Needless to say, they’re pros at this stuff. At his introductory press conference Friday, Wade hit every note you’d want him to hit, with the practice and sharpness of someone who’s been doing this for a long time.
Wondering if Wade is worried about the Bulls' being his team or Butler’s? He’s got you.
“I remember when Shaquille O’Neal came to Miami, coming from the Lakers, three championships,” Wade said. “We had no championships at the time. I remember his press conference. I was playing in the Olympics, like Jimmy is right now. I remember Shaq said, ‘We’re not going to go through this all year. It’s Dwyane Wade’s team.’
“So we’re not going to go through this all year. This is Jimmy Butler’s team. Myself and Rondo are here to bring what we bring as athletes to this team and to this city. He’s a young Bull on this team. He’s a 26-year-old that can play 40 minutes if Coach [Fred Hoiberg] wants him to and maybe more. I ain’t trying to do all that.”
Worried about how a career 28.4 percent three-point shooter can adapt in a league that has only grown more perimeter-oriented over the years? Wade’s got you there, too.
“We’re not going to come here and try to be Stephen Curry,” he said. “That’s not our game. As much as my son loves Stephen Curry, sorry—he’s not your dad. I am. So what I’m going to do is play my game and play my game within what the system is and what the team needs from me.”
Worried about his willingness to embrace a mentor role on a young team that isn’t necessarily contending for a championship in the near future? Wade has something for you there.
“I feel that with the knowledge that you've gained over the years in playing this game, I feel it's our duty as veteran players to give that knowledge back to the next generation, so this game can continue to be as amazing and as great as it is,” Wade sad.
“At the end of the day, I'm a leader and that's all I know how to do. I've been around some amazing leaders in my life and I've grown into being one because of playing with guys like Shaquille O'Neal when I was young. He really showed me the way as far as how a leader comes in and gives all his guys confidence. I can't wait.”

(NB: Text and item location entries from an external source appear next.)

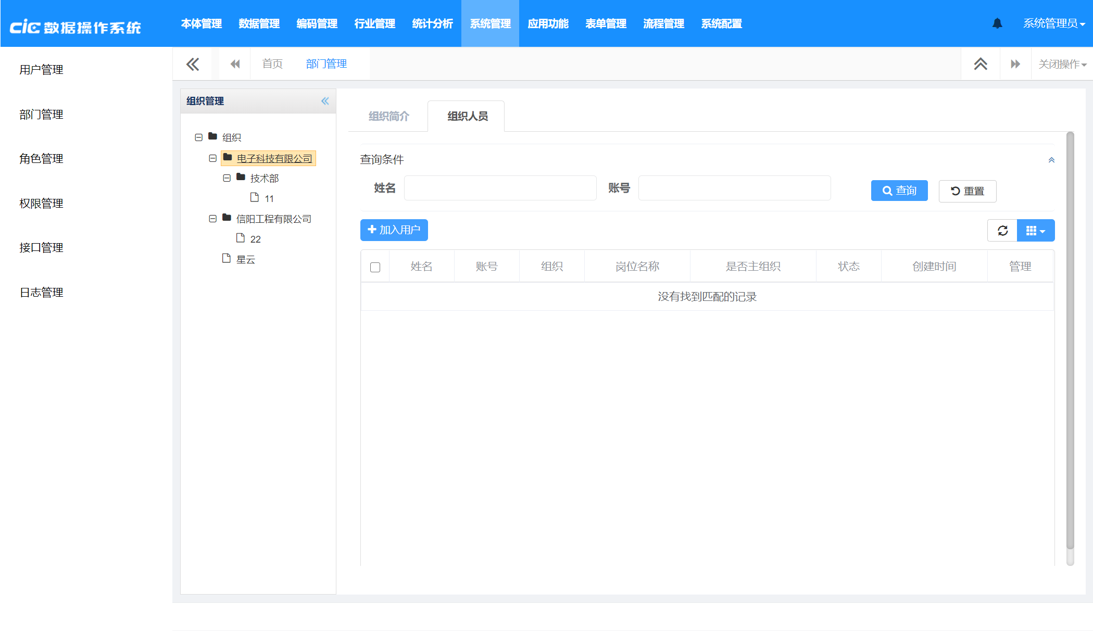
Task: Collapse the 查询条件 section arrow
Action: pyautogui.click(x=1051, y=160)
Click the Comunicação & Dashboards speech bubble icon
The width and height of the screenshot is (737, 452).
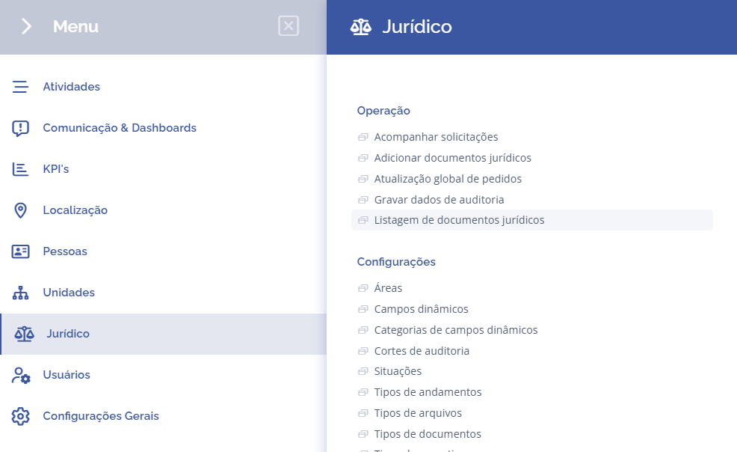[x=20, y=128]
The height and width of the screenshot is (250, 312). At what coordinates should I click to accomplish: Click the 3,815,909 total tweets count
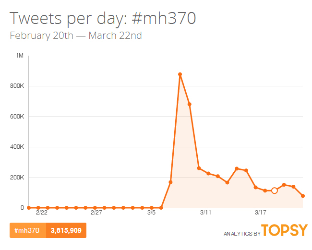[x=66, y=231]
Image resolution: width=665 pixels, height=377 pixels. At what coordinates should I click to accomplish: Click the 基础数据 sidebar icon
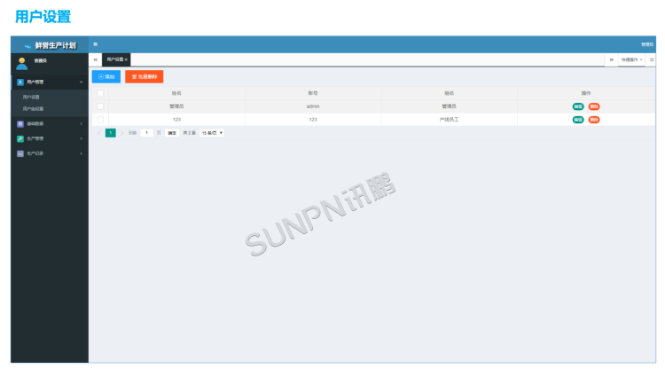tap(20, 124)
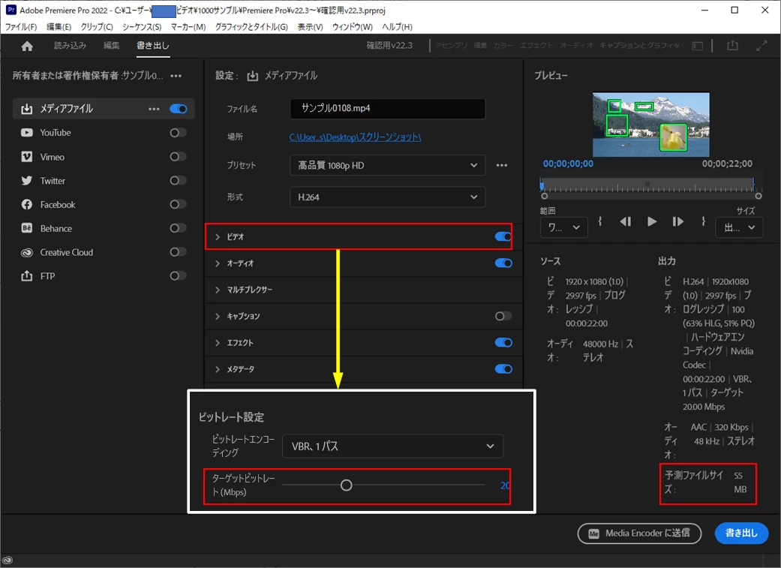Open the workspaces panel icon in header

pyautogui.click(x=697, y=46)
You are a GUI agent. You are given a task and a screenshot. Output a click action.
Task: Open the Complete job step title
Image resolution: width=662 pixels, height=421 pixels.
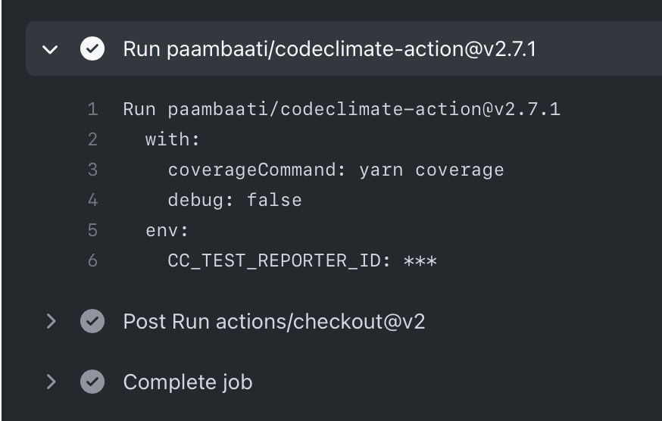tap(188, 382)
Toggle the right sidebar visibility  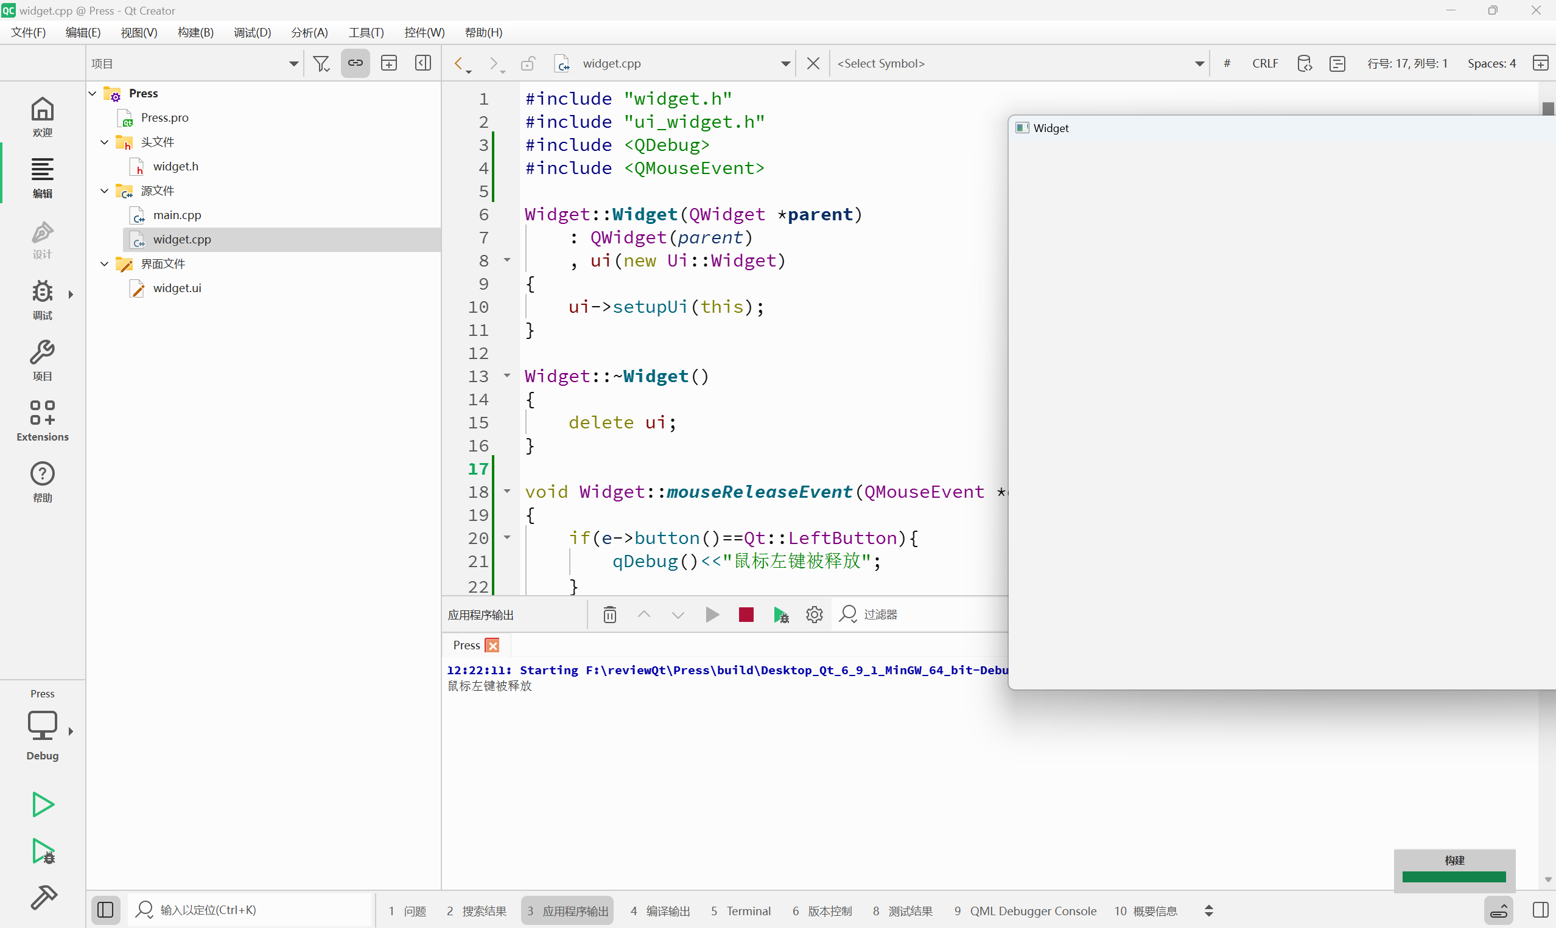(1540, 910)
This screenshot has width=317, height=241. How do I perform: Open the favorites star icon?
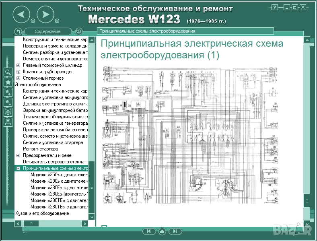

Wade began the process of integrating his famous family into Bulls fans’ lives. Union sat in the front row with Wade’s two sons, Zion and Zaire, and Wade talked at length about their involvement in his decision to come to Chicago. At one point, Union stood up and reminded media members that she’s going to be following everything people write about this team on social media, and she won’t be afraid to clap back if she doesn’t like something.
All of this is new for a Bulls team coming off a season in which they were both mediocre (they went 42-40 and missed the playoffs for the first time since 2008) and thoroughly uninteresting. Next to Kevin Durant’s league-shaking decision to sign with the Golden State Warriors, the biggest story of the offseason has been Wade's leaving Miami.
After 13 seasons, three titles, a Finals MVP and an indelible place in that community, the idea that he would ever play somewhere else was akin to Kobe Bryant's leaving the Lakers or Dirk Nowitzki's leaving the Mavericks. But it happened, and it’s going to keep getting attention during the season, and the Bulls are going to be part of that story.
The basketball part of this marriage still needs to play out. The Wade-Butler-Rondo dynamic could combust, despite everyone’s early optimism. There still isn’t proof that Fred Hoiberg is a coach equipped to manage these personalities. The Bulls’ roster has plenty of young talent but not much in the way of a long-term plan beyond staying competitive and hoping Wade’s presence and stature give them credibility with star free agents.
But even if these Bulls are destined for the same middle-of-the-road results they’ve grown accustomed to, Wade’s arrival will make the journey there much more compelling.